| Page text |

═══

Why my performance benchmark gives me wrong results?

Question

There is clang-tidy option performance-faster-string-find that detect the use of the std::basic_string::find method (and related ones) with a single character string literal as argument. According to them, the use of a character literal is more efficient.

I wanted to perform a little benchmark to test that. Therefore, I made this little program:

#include <string>
#include <chrono>
#include <iostream>

int main() {
    int res = 0;
    std::string s(STRING_LITERAL);

    auto start = std::chrono::steady_clock::now();

    for(int i = 0; i < 10000000; i++) {
#ifdef CHAR_TEST
        res += s.find('A');
#else  
        res += s.find("A");
#endif
    }

    auto end = std::chrono::steady_clock::now();

    std::chrono::duration<double> elapsed_seconds = end-start;
    std::cout << "elapsed time: " << elapsed_seconds.count() << "s\n";

    return res;
}

Two macros are used in this program:

STRING_LITERAL which will be the content of the std::string on which we will call the find function. On my benchmark, this macro can have two values: a small string, let's say "BAB" or a long string, let's say "BBBBBBBBBBBBBBBBBBBBBBBBBBBBBBBABBBBBBBBBBBBBBBBBBBBBBBBBBBBBBB",
CHAR_TEST, if defined, run the benchmark for character literal. If not, find is called with single character string literal.

═══

| Data lines |

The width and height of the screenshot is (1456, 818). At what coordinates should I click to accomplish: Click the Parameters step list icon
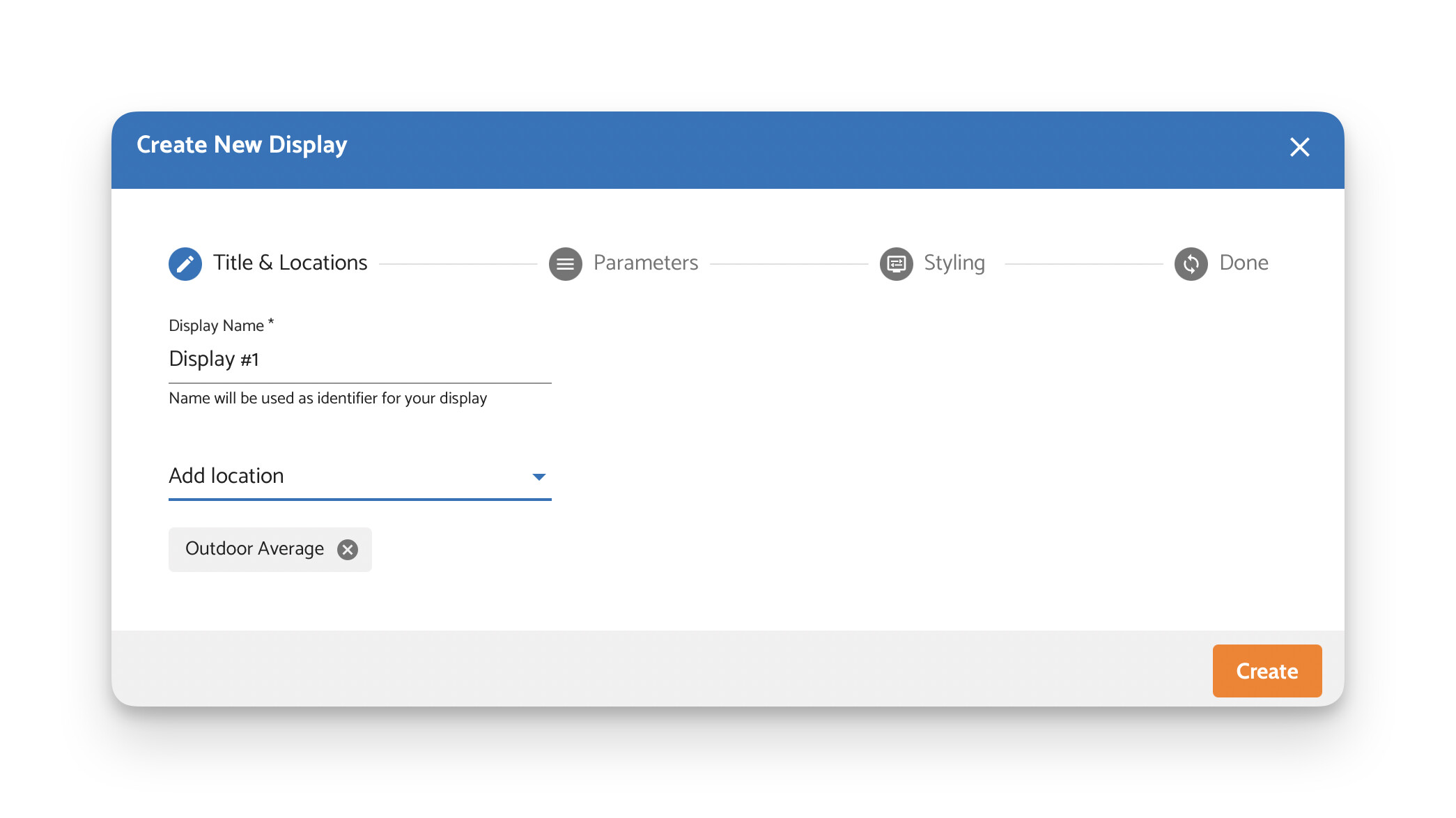[565, 264]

═══

| Required task |
Please rewrite the paragraph of the benchmark question that begins "There is clang-tidy option" as a short list, keeping its main facts.

| Result below |
- The clang-tidy option performance-faster-string-find detects calls to std::basic_string::find (and related methods) that pass a single-character string literal.
- According to this check, passing a character literal is more efficient.